In the particular case,

Therefore, anyone also would be very indifferent to the paying of $855.74 on a 3- year lease with the particular rent on the year end. And not the year start. You can simply multiply the number to particularly arrive on this figure by multiplying the $777.95 by 1.1.

Now, let’s take a look at the formula 3.3, as the left side hand that is of the equation would be annuity.

If you are to prefer the royal yet common version where first payments occur upon the simple discount that is put up, of 10%:

But, you must not get worked over this formula. For the time span of three years, though you do not need to use this annuity formula that is if someone prefers working on the formula that is listed as 3.3 which is long. Though if one has a lot of payments, then the absolute annuity formula is going to quickly become a more convenient one.

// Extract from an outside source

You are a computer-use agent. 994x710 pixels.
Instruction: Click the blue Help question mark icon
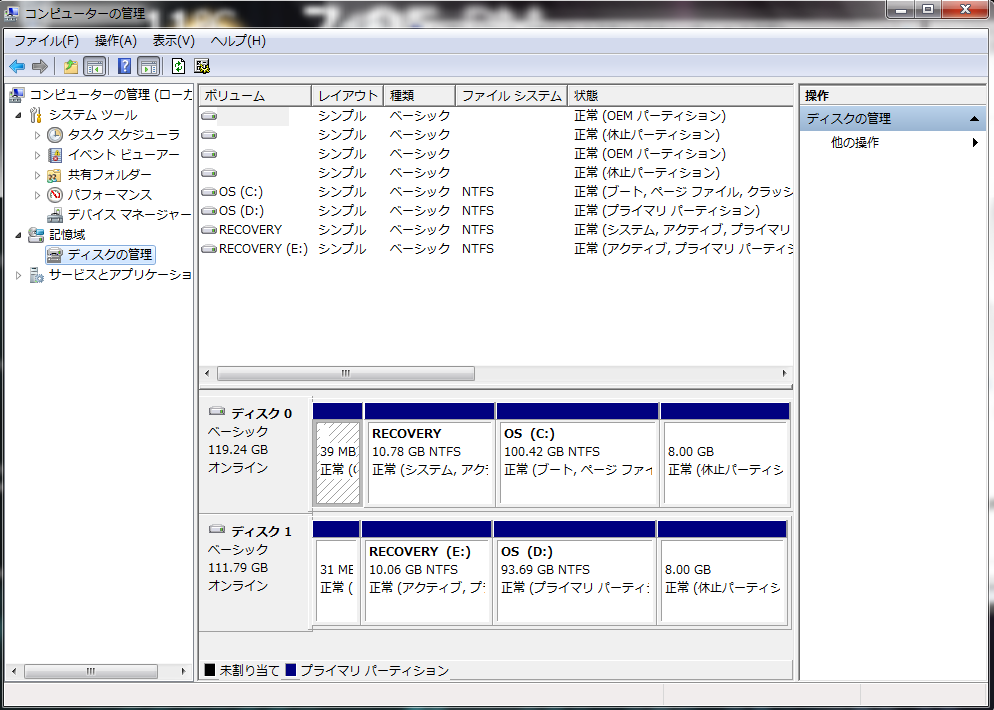(124, 66)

Now let’s work on another certain lease example just for practice. Five year lease that is of the house requires a one-time payment of $1600 which will be followed by 4 other payments that are of $500. This interest rate being 10%, what would the annual cost be of? Let us first workout on the total PV that is of all the peculiar lease payments. Which is,

PV = $1,600 + $500/1.1 + $500/1.1^{2} + $500/1.1^{3} + $500/1.1^{4}≈ $3,184.93

The solution must be of,

EAC + EAC/1.1 + EAC/1.1^{2 }+ EAC/1.1^{3 }+ EAC/1.1^{4 }= $3,184.93

That is

EAC * (1 + 0.9091 + 0.8264 + 0.7513 + 0.6830) ≈ $3,184.93

⇒ EAC ≈ $3,184.93/4.1699 ≈ $763.80

When put in differently, the indifferent five year of a lease plan will be such with a payment amount which is $763.80 every month. The total annuity formula using,

The initial payment will be such that the amount at the year’s end.

So, are you ready to move to an example from the true world of righteous market example? This is a real story. My absolute car lease was quoted as $1500 as a reason to the signing. This was followed by a $500 every month sum for duration of 35 months. The EAC, what would that be for the contract? If the not given interest rate is assumed to be 0.5% every month, the total present value would be,

**The annual cost would be equivalent, what would the rental be upfront to the payment,**

This is payable at only the end of every month significantly.